If you’re eating a typical Western or American diet, you’ll reduce your fructose consumption by adopting the Paleobetic DietMediterranean diet, or Low-Carb Mediterranean Diet.

RTWT.

Steve Parker, M.D.

3 responses to “Could Fructose Cause Diabetes?

  1. I’m also sceptical. Diabetes is a syndrome and far too complex to be blamed on a single cause such as fructose.

    We always seem to be looking for someone or something to blame for our T2 Diabetes instead of using our common sense about the amount of food we eat.
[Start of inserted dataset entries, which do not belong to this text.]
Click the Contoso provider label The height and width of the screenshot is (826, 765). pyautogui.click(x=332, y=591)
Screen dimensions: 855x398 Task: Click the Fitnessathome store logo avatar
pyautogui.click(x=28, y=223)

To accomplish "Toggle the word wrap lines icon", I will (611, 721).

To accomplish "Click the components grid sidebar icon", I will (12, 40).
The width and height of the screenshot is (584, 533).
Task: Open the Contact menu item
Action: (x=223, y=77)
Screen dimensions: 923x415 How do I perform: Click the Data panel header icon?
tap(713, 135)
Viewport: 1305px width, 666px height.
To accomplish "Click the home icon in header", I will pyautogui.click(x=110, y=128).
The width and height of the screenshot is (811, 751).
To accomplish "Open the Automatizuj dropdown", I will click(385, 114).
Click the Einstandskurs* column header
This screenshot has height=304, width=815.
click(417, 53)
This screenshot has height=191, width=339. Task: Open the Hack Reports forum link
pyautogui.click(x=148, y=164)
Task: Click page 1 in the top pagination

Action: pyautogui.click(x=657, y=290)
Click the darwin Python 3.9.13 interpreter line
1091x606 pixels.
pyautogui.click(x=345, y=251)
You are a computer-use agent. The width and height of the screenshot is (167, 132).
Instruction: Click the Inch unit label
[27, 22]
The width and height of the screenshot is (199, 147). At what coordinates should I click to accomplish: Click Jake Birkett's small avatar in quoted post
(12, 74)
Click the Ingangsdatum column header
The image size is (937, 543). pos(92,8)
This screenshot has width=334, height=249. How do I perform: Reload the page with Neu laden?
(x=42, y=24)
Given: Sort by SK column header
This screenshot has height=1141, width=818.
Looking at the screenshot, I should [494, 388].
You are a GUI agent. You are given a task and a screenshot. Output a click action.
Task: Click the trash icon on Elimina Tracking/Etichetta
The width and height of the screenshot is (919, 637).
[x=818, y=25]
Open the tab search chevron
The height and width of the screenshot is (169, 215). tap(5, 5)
    I have a genetic *predisposition* to T2 so it’s my responsibility to make sure that I eat the foods that don’t elevate my blood glucose.

    T2 may have a variety of causes ranging from lack of exercise through fructose through certain chemicals in plastic alleged to cause insulin resistance/diabetes.

    What if it’s caused by a “perfect storm” of factors both known and unknown?

  2. Raise the level of fructose in your diet to keep your liver full of glycogen all the time. I think you’ll see the effect.

  3. I wanted to make a general comment that is based on my experience doing computer performance tuning. What happens is that the system is slow because of some bottleneck somewhere, and you fix the bottleneck, and then you see the computer is still slow because of some other bottleneck that was behind the first bottleneck and therefore invisible until you fixed the first bottleneck–the bottlenecks weren’t additive–the second one only appeared because you fixed the first one.
    So, suppose you are hyperinsulinemic from too many calories, and you become diabetic. You are not going to see any influence from fructose. Only when you cut the calories so that body does not think it is being overfed will any fructose effects occur.
    This is why most general nutrition advice fails to accomplish anything. The biggest bottleneck hides all the myriad other problems which only manifest when the biggest problem is solved, and correct nutrition information gets a bad rap as ineffectual as a medical treatment because the practitioners or self-treating patients do not carry through to solve all the nutritional problems.